"The $2M Cowboy Brain"
You get a taste of what "Sweetgrass" will be like with it's very first shot—a medium close-up of one sheep chewing its cud...and chewing...and chewing...and chewing...and chewing. Just as you start thinking of making a popcorn run, the sheep turns to the camera and stops chewing, staring.
Fade to Black. Title up.
It's a comic delight. It also telegraphs the kind of amiable walk "Sweetgrass" makes. The film is 101 minutes long, and I'd be surprised if there were 100 shots in it. Most of them are minutes long, from one vantage point, merely observing. In one set-up, the camera moves from a horse standing still, just slowly enough to catch it stomping its feet good-bye and we keep sliding, sliding, sliding until we come across a cowboy sleeping under a tree, snoring while, around him, the sheep graze—it concludes with an extended comic sequence of sleepy dialogue. It moves slightly faster than the sun in the Western sky, but it offers quiet joys aplenty.
If you don't mind looking at a lot of sheep.
For those adverse to the herd instinct, they may rather take a spot under that tree than watch this film, but to these 3-Dead ADD eyes, the film is a tonic—real, simple, and alternately humorous and beautiful, as we follow a long sheep drive through the Absaroka-Beartooth mountains in Montana. The critters are interesting to watch in their ant-like mentality, but the humans are just as interesting as they go about coaxing and vexing the sheep to go where they want them to go, and sometime in the near-future, please?
We get some working-farm shots of herding, shearing,* birthing, feeding the babies, then leading them out on their big trek to grazing country in the open air. It's shot with no commentary and an eye for the unusual commonplace, dispassionately, in the style of Frederick Wiseman. It is what it is, and it's as close to being unmanipulated as shooting a picture can possibly be. Only the editing betrays a perspective.
Once on the trail, the focus turns to two cowboys, John Ahern and Pat Connolly, as Mutt-and-Jeff a pair of wranglers as there could. John is an old hand, with gnarled hands and an endless cigarette dangling from his lips, and a laconic way of saying sumpthin' in the least words possible, if at all. He addresses the sheep as "Ladies.." and there's a mantra of old songs forever escaping from him. With John, there never is heard a discouraging word.
The younger cowboy, Pat, though, is another matter. Not exactly happy in his work, he moves 'em out throwing rocks and shit at 'em, and an encyclopedic stream of curses that would shame a sailor. Then, on a mountain-top, he gets on his cell-phone and lays it all on Mom in a withering litany of complaints. Then, whining done, he gets back to work, slightly rejuvenated.

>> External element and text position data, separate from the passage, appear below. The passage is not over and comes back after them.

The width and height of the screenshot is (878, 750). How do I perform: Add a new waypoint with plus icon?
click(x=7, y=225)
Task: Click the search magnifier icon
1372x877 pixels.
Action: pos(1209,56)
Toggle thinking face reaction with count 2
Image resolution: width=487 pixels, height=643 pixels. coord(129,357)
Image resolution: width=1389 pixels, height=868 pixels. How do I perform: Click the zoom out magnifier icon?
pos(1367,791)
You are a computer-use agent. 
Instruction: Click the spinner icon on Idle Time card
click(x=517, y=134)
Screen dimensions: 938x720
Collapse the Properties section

Judge not lest ye have to do that job. You end up lovin' these guys, half-way envying them the view and half-way shaking your head in admiration at their tenacity. It's a hard-scrabble, hard-tack-sucking way of life surrounded by awesome beauty and dumb animals. "The $2 Million Dollar Cowboy Brain" refers to a meandering joke one of the hands tells disparaging the intellect of the cowboy. The rest of the movie belies it—they're worth every nickle.
Together they drive, keeping one eye on the sheep, and another for predators (there's a grisly shot of the remains of a bear-chewed sheep), catching sleep when they can, directing dogs and sheep the rest. No narration, no music (except the constant high vibrato of many chorusing sheep in the wind), it's a dry bare-bones no-nonsense look at a vanishing way of life.
Yojim-Bob sez "Check it Out."
"Sweetgrass" is a Matinee.
Cowboy Ahern, asleep in the sheep in "Sweetgrass"
* That's an interesting sequence: the shearers grab the sheep, flip them on their backs nestled by the men's legs and shave, shave, shave while the animals look a little stunned and get a full-body shave. Not comfortable, but the image of the sheep leaning against the men ass-over-teakettle is one that stays with you, as so much of the movie does.